Now, I don't wish to be misunderstood, nor to leave a gap down to be misrepresented,
even. I don't mean that we ought to attack it where it exists. To me it
seems that if we were to form a government anew, in view of the actual
presence of Slavery we should find it necessary to frame just such a government
as our fathers did; giving to the slaveholder the entire control where
the system was established, while we possessed the power to restrain it
from going outside those limits. [Applause.] From the necessities of the
case we should be compelled to form just such a government as our blessed
fathers gave us; and, surely, if they have so made it, that adds another
reason why we should let Slavery alone where it exists.
If I saw a venomous snake crawling in the road, any man would say I
might seize the nearest stick and kill it; but if I found that snake in
bed with my children, that would be another question. [Laughter.] I might
hurt the children more than the snake, and it might bite them. [Applause.]
Much more if I found it in bed with my neighbor's children, and I had bound
myself by a solemn compact not to meddle with his children under any circumstances,
it would become me to let that particular mode of getting rid of the gentleman
alone. [Great laughter.] But if there was a bed newly made up, to which
the children were to be taken, and it was proposed to take a batch of young
snakes and put them there with them, I take it no man would say there was
any question how I ought to decide! [Prolonged applause and cheers.]
That is just the case! The new Territories are the newly made bed to
which our children are to go, and it lies with the nation to say whether
they shall have snakes mixed up with them or not. It does not seem as if
there could be much hesitation what our policy should be! [Applause.]
Now I have spoken of a policy based on the idea that Slavery is wrong,
and a policy based upon the idea that it is right. But an effort has been
made for a policy that shall treat it as neither right or wrong. It is
based upon utter indifference. Its leading advocate has said "I don't
care whether it be voted up or down." [Laughter.] "It is merely
a matter of dollars and cents." "The Almighty has drawn a line
across this continent, on one side of which all soil must forever be cultivated
by slave labor, and on the other by free;" "when the struggle
is between the white man and the negro, I am for the white man; when it
is between the negro and the crocodile, I am for the negro." Its central
idea is indifference. It holds that it makes no more difference to us whether
the Territories become free or slave States, than whether my neighbor stocks
his farm with homed cattle or puts it into tobacco. All recognize this
policy, the plausible sugar-coated name of which is "popular sovereignty."
[Laughter.]
This policy chiefly stands in the way of a permanent settlement of the
question. I believe there is no danger of its becoming the permanent policy
of the country, for it is based on a public indifference. There is nobody
that "don't care." All the people do care! one way or the other.

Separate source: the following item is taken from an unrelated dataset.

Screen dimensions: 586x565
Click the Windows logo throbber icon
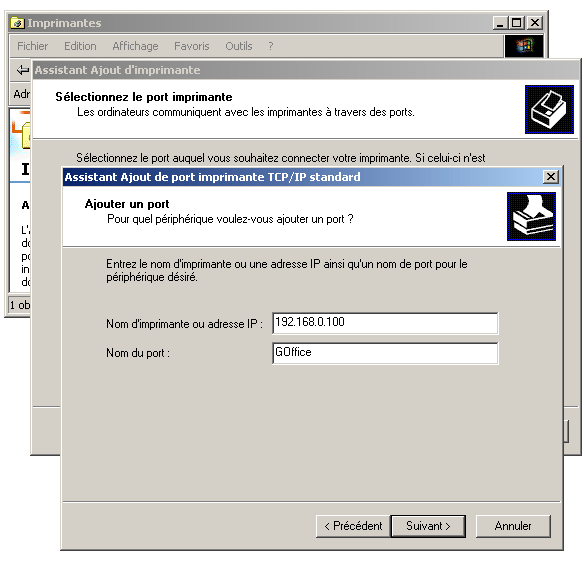[x=524, y=46]
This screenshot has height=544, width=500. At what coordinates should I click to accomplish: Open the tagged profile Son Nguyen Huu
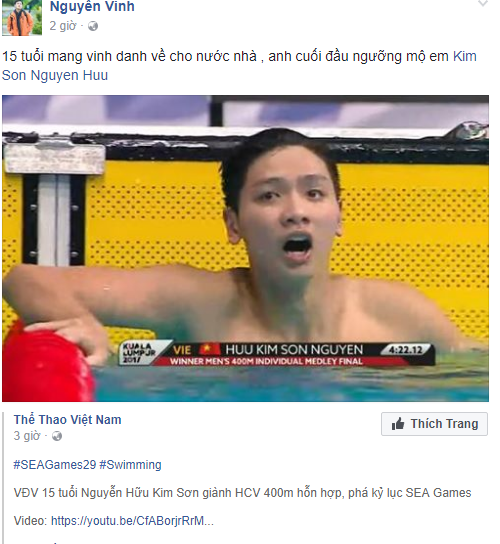[55, 75]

[Great applause.] I do not charge that its author, when he says he "don't
care," states his individual opinion; he only expresses his policy
for the government. I understand that he has never said, as an individual,
whether he thought Slavery right or wrong -- and he is the only man in
the nation that has not! Now such a policy may have a temporary run; it
may spring up as necessary to the political prospects of some gentleman;
but it is utterly baseless; the people are not indifferent; and it can
therefore have no durability or permanence.
But suppose it could! Then it could be maintained only by a public opinion
that shall say "we don't care." There must be a change in public
opinion, the public mind must be so far debauched as to square with this
policy of caring not at all. The people must come to consider this as "merely
a question of dollars and cents," and to believe that in some places
the Almighty has made Slavery necessarily eternal. This policy can be brought
to prevail if the people can be brought round to say honestly "we
don't care;" if not it can never be maintained. It is for you to say
whether that can be done. [Applause.]
You are ready to say it cannot, but be not too fast! Remember what a
long stride has been taken since the repeal of the Missouri Compromise!

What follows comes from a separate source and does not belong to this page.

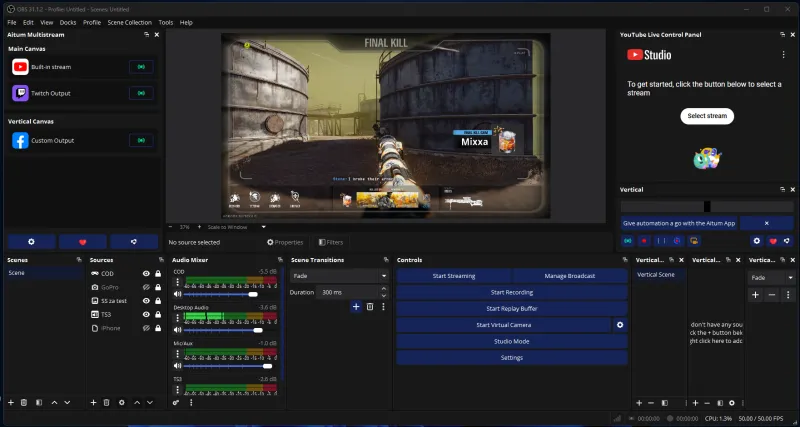Click the Start Recording button
Screen dimensions: 800x427
[511, 292]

Do you know of any Democrat, of either branch of the party -- do you know
one who declares that he believes that the Declaration of Independence
has any application to the negro? Judge Taney declares that it has not,
and Judge Douglas even vilifies me personally and scolds me roundly for
saying that the Declaration applies to all men, and that negroes are men.
[Cheers.] Is there a Democrat here who does not deny that the Declaration
applies to a negro? Do any of you know of one? Well, I have tried before
perhaps fifty audiences, some larger and some smaller than this, to find
one such Democrat, and never yet have I found one who said I did not place
him right in that. I must assume that Democrats hold that, and now, not
one of these Democrats can show that be said that five years ago! [Applause.]
I venture to defy the whole party to produce one man that ever uttered
the belief that the Declaration did not apply to negroes, before the repeal
of the Missouri Compromise! Four or five years ago we all thought negroes
were men, and that when "all men" were named, negroes were included.
But the whole Democratic party has deliberately taken negroes from the
class of men and put them in the class of brutes. [Applause.] Turn it as
you will, it is simply the truth! Don't be too hasty then in saying that
the people cannot be brought to this new doctrine, but note that long stride.
One more as long completes the journey, from where negroes are estimated
as men to where they are estimated as mere brutes -- as rightful property!
That saying, "in the struggle between the White man and the negro,"
&c., which I know came from the same source as this policy -- that
saying marks another step. There is a falsehood wrapped up in that statement.
"In the struggle between the white man and the negro" assumes
that there is a struggle, in which either the white man must enslave the
negro or the negro must enslave the white. There is no such struggle! It
is merely an ingenious falsehood, to degrade and brutalize the negro. Let
each let the other alone, and there is no struggle about it. If it was
like two wrecked seamen on a narrow plank, when each must push the other
off or drown himself, I would push the negro off or a white man either,
but it is not; the plank is large enough for both. [Applause.] This good
earth is plenty broad enough for white man and negro both, and there is
no need of either pushing the other off. [Continued applause.]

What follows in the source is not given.